AIM OF THE TASK | An exact restatement is required. Cover only the lines of the records from the first through the line with "Security (605, 2470)", and skip pictures.

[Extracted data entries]

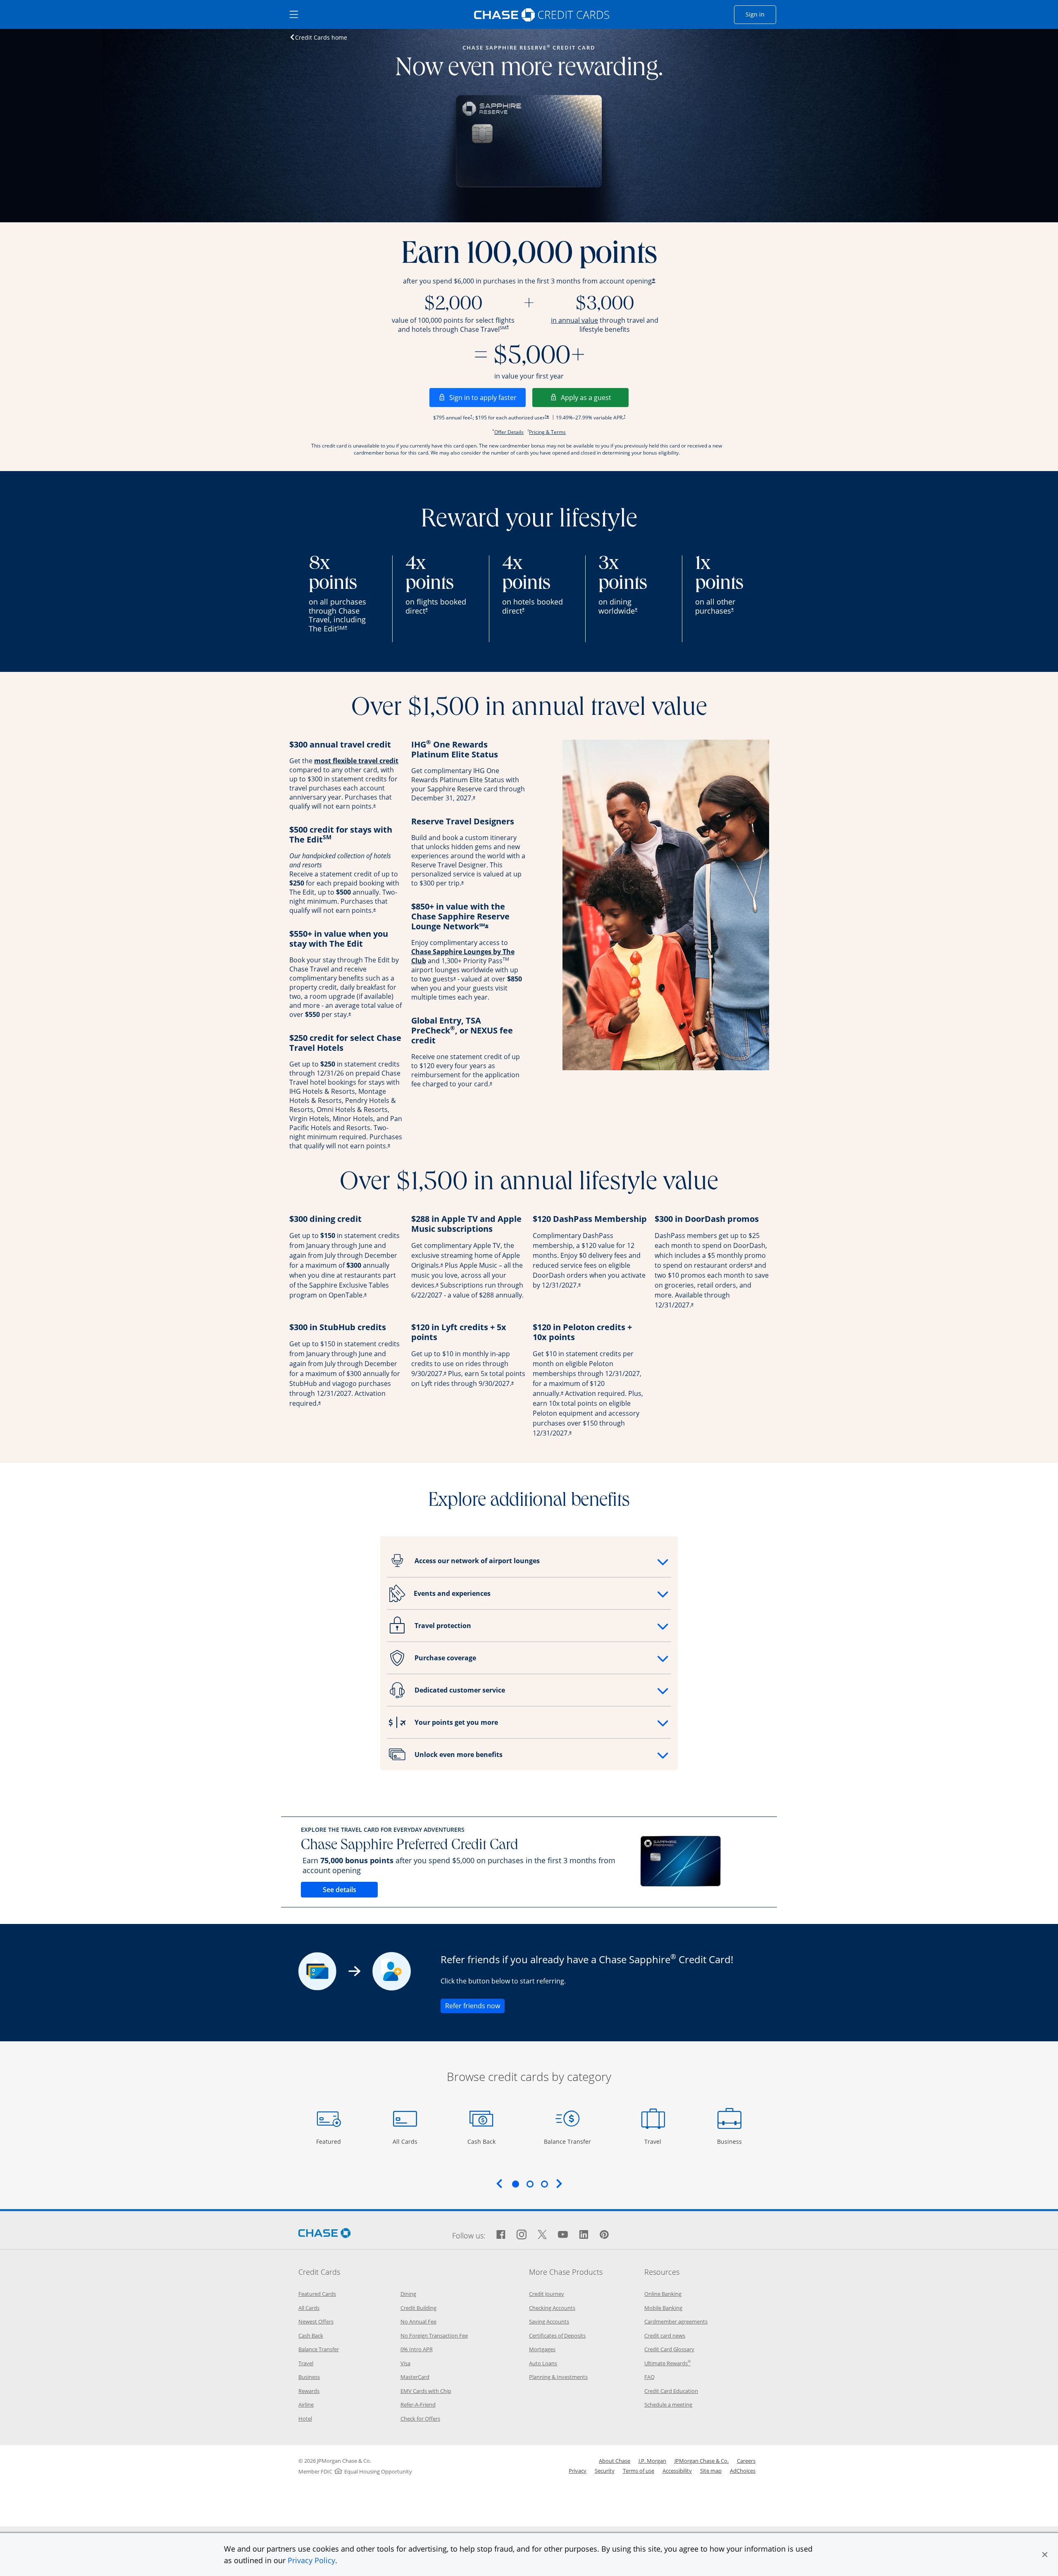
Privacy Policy (311, 2560)
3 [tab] (544, 2184)
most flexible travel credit (356, 760)
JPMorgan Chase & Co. (701, 2460)
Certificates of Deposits (557, 2335)
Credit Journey (546, 2293)
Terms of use (638, 2470)
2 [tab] (530, 2184)
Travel (655, 2141)
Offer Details (509, 432)
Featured (329, 2141)
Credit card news (664, 2335)
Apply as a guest (595, 397)
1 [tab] (515, 2184)
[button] (1044, 2554)
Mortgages (542, 2349)
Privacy (577, 2470)
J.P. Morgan (652, 2460)
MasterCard (414, 2377)
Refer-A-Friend (418, 2404)
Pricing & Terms (547, 432)
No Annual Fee (418, 2321)
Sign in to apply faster (487, 397)
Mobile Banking (663, 2308)
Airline (306, 2404)
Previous (499, 2183)
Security (605, 2470)
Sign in (761, 14)
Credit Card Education (671, 2391)
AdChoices (742, 2470)
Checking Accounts (552, 2308)
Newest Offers (316, 2321)
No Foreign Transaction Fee (434, 2335)
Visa (405, 2363)
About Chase (614, 2460)
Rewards (308, 2391)
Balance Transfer (567, 2141)
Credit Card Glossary (669, 2349)
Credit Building (418, 2308)
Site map (711, 2470)
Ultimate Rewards (667, 2363)
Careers (746, 2460)
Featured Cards (317, 2293)
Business (730, 2141)
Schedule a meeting (668, 2404)
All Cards (406, 2141)
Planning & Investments (558, 2377)
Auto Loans (543, 2363)
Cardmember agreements (676, 2321)
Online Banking (663, 2293)
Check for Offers (420, 2418)
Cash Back (481, 2141)
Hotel (305, 2418)
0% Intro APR (416, 2349)
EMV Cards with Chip (425, 2391)
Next (559, 2183)
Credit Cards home (321, 37)
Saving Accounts (549, 2321)
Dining (408, 2293)
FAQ (649, 2377)
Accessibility (677, 2470)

EXERCISE RESPONSE |
Privacy Policy (311, 2560)
3 [tab] (544, 2184)
most flexible travel credit (356, 760)
JPMorgan Chase & Co. (701, 2460)
Certificates of Deposits (557, 2335)
Credit Journey (546, 2293)
Terms of use (638, 2470)
2 [tab] (530, 2184)
Travel (655, 2141)
Offer Details (509, 432)
Featured (329, 2141)
Credit card news (664, 2335)
Apply as a guest (595, 397)
1 [tab] (515, 2184)
[button] (1044, 2554)
Mortgages (542, 2349)
Privacy (577, 2470)
J.P. Morgan (652, 2460)
MasterCard (414, 2377)
Refer-A-Friend (418, 2404)
Pricing & Terms (547, 432)
No Annual Fee (418, 2321)
Sign in to apply faster (487, 397)
Mobile Banking (663, 2308)
Airline (306, 2404)
Previous (499, 2183)
Security (605, 2470)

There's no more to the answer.